### Tâche écrite
Recopiez à l'identique toutes les entrées ci-dessous, de la première à la dernière, sans rien modifier ni omettre.

### Entrées fournies
<<<<

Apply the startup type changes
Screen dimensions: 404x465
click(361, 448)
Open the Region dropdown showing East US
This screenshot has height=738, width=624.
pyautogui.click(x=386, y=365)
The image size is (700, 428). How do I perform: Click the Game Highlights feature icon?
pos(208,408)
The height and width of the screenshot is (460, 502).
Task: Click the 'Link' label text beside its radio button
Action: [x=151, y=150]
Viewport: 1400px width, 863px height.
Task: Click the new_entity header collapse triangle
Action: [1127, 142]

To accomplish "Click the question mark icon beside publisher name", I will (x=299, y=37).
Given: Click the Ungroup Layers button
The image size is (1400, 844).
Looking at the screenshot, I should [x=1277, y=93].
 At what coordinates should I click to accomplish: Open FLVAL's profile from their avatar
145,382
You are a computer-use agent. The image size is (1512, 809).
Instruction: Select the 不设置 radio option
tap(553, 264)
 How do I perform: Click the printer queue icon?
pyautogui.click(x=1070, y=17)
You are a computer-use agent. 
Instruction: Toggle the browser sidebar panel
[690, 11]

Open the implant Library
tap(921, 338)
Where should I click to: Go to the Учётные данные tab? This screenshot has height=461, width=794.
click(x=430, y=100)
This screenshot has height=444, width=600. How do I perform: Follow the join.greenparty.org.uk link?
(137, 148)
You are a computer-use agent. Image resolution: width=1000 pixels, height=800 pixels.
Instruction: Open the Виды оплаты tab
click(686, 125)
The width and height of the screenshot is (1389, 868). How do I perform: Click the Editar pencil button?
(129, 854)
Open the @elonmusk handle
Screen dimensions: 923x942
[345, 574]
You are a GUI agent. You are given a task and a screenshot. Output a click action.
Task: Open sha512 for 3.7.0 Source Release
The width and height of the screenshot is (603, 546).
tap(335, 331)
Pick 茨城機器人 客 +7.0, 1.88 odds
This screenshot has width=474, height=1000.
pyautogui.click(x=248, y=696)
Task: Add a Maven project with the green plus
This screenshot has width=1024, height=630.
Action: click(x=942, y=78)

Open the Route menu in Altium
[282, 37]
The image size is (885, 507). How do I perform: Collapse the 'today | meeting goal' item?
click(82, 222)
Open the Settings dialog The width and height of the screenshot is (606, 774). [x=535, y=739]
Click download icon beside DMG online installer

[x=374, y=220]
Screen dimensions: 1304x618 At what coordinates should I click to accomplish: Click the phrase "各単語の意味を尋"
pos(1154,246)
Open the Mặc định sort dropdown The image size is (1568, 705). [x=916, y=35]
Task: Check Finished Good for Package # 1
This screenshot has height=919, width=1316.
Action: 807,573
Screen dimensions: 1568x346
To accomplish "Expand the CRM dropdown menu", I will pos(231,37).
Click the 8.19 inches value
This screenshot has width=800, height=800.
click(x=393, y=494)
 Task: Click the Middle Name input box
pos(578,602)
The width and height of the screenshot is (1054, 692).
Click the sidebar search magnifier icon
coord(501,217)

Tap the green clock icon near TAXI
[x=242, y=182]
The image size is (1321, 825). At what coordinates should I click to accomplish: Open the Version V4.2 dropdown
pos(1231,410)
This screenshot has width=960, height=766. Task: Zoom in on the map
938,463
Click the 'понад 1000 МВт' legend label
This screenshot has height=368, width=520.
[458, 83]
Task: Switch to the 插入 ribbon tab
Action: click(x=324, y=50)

>>>>

### Solution écrite
Apply the startup type changes
Screen dimensions: 404x465
click(361, 448)
Open the Region dropdown showing East US
This screenshot has height=738, width=624.
pyautogui.click(x=386, y=365)
The image size is (700, 428). How do I perform: Click the Game Highlights feature icon?
pos(208,408)
The height and width of the screenshot is (460, 502).
Task: Click the 'Link' label text beside its radio button
Action: [x=151, y=150]
Viewport: 1400px width, 863px height.
Task: Click the new_entity header collapse triangle
Action: [1127, 142]

To accomplish "Click the question mark icon beside publisher name", I will (x=299, y=37).
Given: Click the Ungroup Layers button
The image size is (1400, 844).
Looking at the screenshot, I should [x=1277, y=93].
 At what coordinates should I click to accomplish: Open FLVAL's profile from their avatar
145,382
You are a computer-use agent. The image size is (1512, 809).
Instruction: Select the 不设置 radio option
tap(553, 264)
 How do I perform: Click the printer queue icon?
pyautogui.click(x=1070, y=17)
You are a computer-use agent. 
Instruction: Toggle the browser sidebar panel
[690, 11]

Open the implant Library
tap(921, 338)
Where should I click to: Go to the Учётные данные tab? This screenshot has height=461, width=794.
click(x=430, y=100)
This screenshot has height=444, width=600. How do I perform: Follow the join.greenparty.org.uk link?
(137, 148)
You are a computer-use agent. Image resolution: width=1000 pixels, height=800 pixels.
Instruction: Open the Виды оплаты tab
click(686, 125)
The width and height of the screenshot is (1389, 868). How do I perform: Click the Editar pencil button?
(129, 854)
Open the @elonmusk handle
Screen dimensions: 923x942
[345, 574]
You are a GUI agent. You are given a task and a screenshot. Output a click action.
Task: Open sha512 for 3.7.0 Source Release
The width and height of the screenshot is (603, 546).
tap(335, 331)
Pick 茨城機器人 客 +7.0, 1.88 odds
This screenshot has width=474, height=1000.
pyautogui.click(x=248, y=696)
Task: Add a Maven project with the green plus
This screenshot has width=1024, height=630.
Action: click(x=942, y=78)

Open the Route menu in Altium
[282, 37]
The image size is (885, 507). How do I perform: Collapse the 'today | meeting goal' item?
click(82, 222)
Open the Settings dialog The width and height of the screenshot is (606, 774). [x=535, y=739]
Click download icon beside DMG online installer

[x=374, y=220]
Screen dimensions: 1304x618 At what coordinates should I click to accomplish: Click the phrase "各単語の意味を尋"
pos(1154,246)
Open the Mặc định sort dropdown The image size is (1568, 705). [x=916, y=35]
Task: Check Finished Good for Package # 1
This screenshot has height=919, width=1316.
Action: 807,573
Screen dimensions: 1568x346
To accomplish "Expand the CRM dropdown menu", I will pos(231,37).
Click the 8.19 inches value
This screenshot has width=800, height=800.
click(x=393, y=494)
 Task: Click the Middle Name input box
pos(578,602)
The width and height of the screenshot is (1054, 692).
Click the sidebar search magnifier icon
coord(501,217)

Tap the green clock icon near TAXI
[x=242, y=182]
The image size is (1321, 825). At what coordinates should I click to accomplish: Open the Version V4.2 dropdown
pos(1231,410)
This screenshot has width=960, height=766. Task: Zoom in on the map
938,463
Click the 'понад 1000 МВт' legend label
This screenshot has height=368, width=520.
[458, 83]
Task: Switch to the 插入 ribbon tab
Action: click(x=324, y=50)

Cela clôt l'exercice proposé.